WRITTEN REQUEST:
Continue the paper on calibrating scanning systems, starting after its last sentence.

Target Validation and Image Calibration in
Scanning Systems
COSTIN-ANTON BOIANGIU
Department of Computer Science and Engineering
University “Politehnica” of Bucharest
Splaiul Independentei 313, Bucharest, 060042
ROMANIA
costin.boiangiu@cs.pub.ro
ALEXANDRU VICTOR ŞTEFĂNESCU
Computer Science Department - MS 132
Rice University
PO Box 1892, Houston TX 77251-1892
USA
stefanescu@rice.edu
Abstract: - One of the directions for paper document conservation is conversion to microfilms and scanned
images. Since recently microfilming has been abandoned over digitization, there is a need for standards and
guidelines for the conversion workflow. The article proposes a set of methodologies for calibrating scanning
systems to ensure high quality reproduction of both microfilms and original paper prints, in terms of tonal
reproduction, geometric distortion and image sharpness.

(Collection entries)
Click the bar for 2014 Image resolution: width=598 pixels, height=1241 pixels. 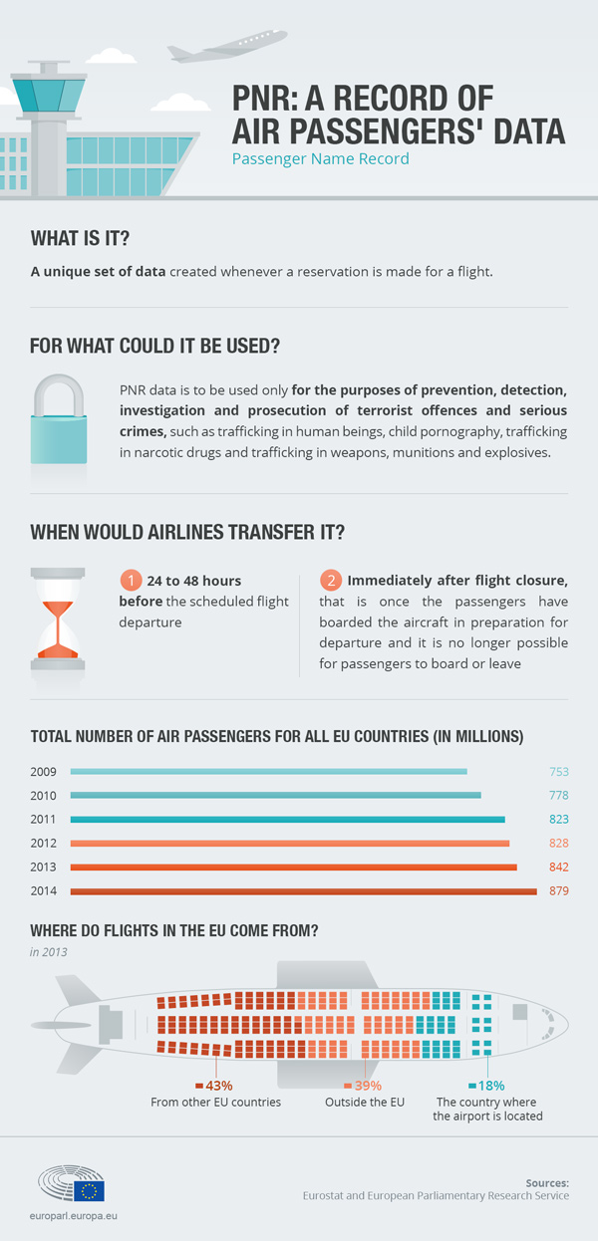point(303,891)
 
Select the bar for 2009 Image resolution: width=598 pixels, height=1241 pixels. point(269,772)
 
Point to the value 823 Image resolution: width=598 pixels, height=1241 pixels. point(559,820)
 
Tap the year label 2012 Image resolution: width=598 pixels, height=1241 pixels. point(43,844)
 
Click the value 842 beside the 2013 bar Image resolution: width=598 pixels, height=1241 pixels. point(559,868)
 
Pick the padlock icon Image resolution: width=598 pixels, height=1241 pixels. point(58,419)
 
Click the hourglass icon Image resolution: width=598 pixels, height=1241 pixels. point(58,619)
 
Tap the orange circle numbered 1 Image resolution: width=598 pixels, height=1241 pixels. point(131,580)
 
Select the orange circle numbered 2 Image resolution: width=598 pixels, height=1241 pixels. point(331,580)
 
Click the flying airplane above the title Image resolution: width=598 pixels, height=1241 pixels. point(227,46)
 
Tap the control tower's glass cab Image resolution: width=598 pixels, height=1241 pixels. point(49,96)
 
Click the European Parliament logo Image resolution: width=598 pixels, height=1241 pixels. point(71,1183)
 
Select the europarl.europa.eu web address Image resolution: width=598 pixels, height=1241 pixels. point(73,1216)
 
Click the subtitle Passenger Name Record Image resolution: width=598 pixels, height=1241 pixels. point(320,159)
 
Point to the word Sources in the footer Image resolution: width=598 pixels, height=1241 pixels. point(547,1183)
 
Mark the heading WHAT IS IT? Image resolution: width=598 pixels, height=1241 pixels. point(80,238)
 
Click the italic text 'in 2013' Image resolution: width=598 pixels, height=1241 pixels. point(48,952)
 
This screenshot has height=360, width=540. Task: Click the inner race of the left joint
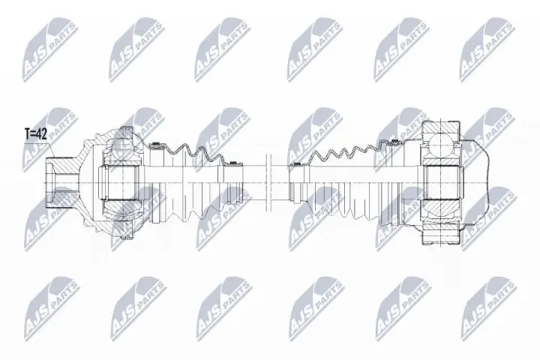121,180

RESULT OF THE EXERCISE:
Keywords: Image calibration, sharpness, MTF, tonal reproduction, geometrical distortion, image acquisition
1 Introduction and motivation
Paper documents such as newspapers, books and
other prints suffer in time of various forms of
autonomous decay that can affect paper, among
which are paper acidification and ink and copper
corrosion. In the 1980’s and 1990’s research was
carried out – e.g. the Metamorfoze project in the
Netherlands, a collaborative effort of the Koninklijke
Bibliotheek (National Library) and the Nationaal
Archief (National Archives) – to develop reliable
methods and standards for the conservation of paper
heritage material that was considered of national
importance. The research focused on two directions:
preservation – concerned with slowing down the
decay on the original documents through means of
deacidification, treatment of ink corrosion and
copper corrosion, small repairs, acid-free wrappings
and climatized storage – and conversion – dealing
with the transfer of the threatened material to another
storage medium by means of either microfilming or
digitization.
When research programs
first
started,
microfilming was a reliable method to preserve the
content of an endangered document. However, in
recent years, digitization is preferred over
microfilming, leading to an additional challenge of
converting pre-existing microfilms to digital media,
in order to avoid handling the original documents, an
action which is both costly and potentially damaging
for the decaying prints.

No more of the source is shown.